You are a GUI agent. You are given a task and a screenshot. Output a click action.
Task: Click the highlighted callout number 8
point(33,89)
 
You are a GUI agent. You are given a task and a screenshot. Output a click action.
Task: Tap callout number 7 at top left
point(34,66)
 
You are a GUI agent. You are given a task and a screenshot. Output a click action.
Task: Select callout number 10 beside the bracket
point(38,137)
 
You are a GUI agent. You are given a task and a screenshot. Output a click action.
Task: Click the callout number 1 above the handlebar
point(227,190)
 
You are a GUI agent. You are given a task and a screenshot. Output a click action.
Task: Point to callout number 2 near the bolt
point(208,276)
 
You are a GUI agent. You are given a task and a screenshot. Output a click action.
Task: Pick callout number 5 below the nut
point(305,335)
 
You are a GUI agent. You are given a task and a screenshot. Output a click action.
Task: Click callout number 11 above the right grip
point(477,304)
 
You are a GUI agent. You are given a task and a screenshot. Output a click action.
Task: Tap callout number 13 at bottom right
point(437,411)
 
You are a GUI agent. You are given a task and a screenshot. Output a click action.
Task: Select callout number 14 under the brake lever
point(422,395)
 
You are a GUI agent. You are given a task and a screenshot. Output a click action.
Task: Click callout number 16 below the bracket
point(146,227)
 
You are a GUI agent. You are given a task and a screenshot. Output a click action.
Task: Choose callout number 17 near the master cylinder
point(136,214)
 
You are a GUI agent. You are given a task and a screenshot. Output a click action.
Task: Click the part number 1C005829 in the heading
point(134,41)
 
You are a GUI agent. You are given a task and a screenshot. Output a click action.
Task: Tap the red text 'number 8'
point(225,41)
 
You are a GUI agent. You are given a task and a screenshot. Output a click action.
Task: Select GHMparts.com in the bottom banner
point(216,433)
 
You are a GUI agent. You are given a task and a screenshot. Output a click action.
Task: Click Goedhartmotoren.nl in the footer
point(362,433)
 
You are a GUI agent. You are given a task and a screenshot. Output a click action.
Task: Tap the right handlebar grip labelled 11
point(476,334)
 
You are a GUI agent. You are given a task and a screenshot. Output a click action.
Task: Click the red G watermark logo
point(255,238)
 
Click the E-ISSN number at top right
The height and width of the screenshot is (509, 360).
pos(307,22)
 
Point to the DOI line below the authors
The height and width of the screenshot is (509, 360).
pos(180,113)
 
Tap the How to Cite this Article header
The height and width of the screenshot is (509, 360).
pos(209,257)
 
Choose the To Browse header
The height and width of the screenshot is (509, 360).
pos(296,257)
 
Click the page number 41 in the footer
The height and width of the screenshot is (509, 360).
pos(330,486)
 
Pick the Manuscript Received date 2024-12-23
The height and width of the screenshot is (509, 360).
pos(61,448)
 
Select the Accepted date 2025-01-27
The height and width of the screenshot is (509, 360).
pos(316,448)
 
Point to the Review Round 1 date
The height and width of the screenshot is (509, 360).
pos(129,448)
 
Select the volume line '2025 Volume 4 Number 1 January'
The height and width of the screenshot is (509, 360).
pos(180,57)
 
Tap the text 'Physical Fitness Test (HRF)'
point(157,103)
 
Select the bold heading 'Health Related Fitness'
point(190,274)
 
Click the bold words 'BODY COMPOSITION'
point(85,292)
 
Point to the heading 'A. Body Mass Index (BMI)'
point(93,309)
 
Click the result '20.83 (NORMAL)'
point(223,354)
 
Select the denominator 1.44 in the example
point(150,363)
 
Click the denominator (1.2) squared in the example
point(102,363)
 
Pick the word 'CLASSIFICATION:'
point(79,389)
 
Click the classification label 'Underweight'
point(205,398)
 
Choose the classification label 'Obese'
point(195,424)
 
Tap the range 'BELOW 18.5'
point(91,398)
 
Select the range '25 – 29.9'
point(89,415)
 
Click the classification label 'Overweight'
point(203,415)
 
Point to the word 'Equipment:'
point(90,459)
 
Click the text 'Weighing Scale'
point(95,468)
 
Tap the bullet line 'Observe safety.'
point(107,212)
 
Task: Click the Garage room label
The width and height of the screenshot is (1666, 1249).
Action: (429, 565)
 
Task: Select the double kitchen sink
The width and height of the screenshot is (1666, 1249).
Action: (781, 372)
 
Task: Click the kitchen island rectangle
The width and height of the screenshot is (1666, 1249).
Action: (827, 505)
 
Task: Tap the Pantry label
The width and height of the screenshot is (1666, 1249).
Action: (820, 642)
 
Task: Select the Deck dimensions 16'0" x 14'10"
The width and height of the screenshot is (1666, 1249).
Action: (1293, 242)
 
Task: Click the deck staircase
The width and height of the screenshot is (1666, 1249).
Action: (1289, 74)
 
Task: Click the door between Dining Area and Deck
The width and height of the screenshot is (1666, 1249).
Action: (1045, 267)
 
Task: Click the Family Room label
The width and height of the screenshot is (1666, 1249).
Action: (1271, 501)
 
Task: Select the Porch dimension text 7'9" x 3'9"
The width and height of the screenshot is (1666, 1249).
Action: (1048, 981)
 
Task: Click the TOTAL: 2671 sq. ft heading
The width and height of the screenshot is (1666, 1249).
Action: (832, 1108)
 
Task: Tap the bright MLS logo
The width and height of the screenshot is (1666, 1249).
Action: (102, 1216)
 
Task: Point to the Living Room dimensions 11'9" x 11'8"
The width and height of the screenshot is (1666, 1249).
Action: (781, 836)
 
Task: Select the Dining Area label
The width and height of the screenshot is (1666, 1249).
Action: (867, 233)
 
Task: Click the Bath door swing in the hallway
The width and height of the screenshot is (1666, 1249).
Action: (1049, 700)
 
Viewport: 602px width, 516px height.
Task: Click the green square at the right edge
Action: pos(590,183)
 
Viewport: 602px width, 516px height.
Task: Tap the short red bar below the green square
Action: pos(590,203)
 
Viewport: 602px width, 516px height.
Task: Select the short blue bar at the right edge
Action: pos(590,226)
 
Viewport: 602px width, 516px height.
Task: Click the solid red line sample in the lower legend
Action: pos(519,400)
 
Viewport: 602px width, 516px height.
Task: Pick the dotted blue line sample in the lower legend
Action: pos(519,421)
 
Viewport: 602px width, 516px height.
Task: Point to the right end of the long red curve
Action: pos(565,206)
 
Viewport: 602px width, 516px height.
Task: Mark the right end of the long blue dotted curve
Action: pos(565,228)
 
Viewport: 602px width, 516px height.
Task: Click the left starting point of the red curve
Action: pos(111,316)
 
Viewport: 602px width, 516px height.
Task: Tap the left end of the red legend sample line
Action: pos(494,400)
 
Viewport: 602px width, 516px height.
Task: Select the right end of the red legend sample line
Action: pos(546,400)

_____

AIM OF THE TASK ->
Show each line of the listing above that contains the word "dimensions". Case counts.

IN RESPONSE ->
Task: Select the Deck dimensions 16'0" x 14'10"
Task: Point to the Living Room dimensions 11'9" x 11'8"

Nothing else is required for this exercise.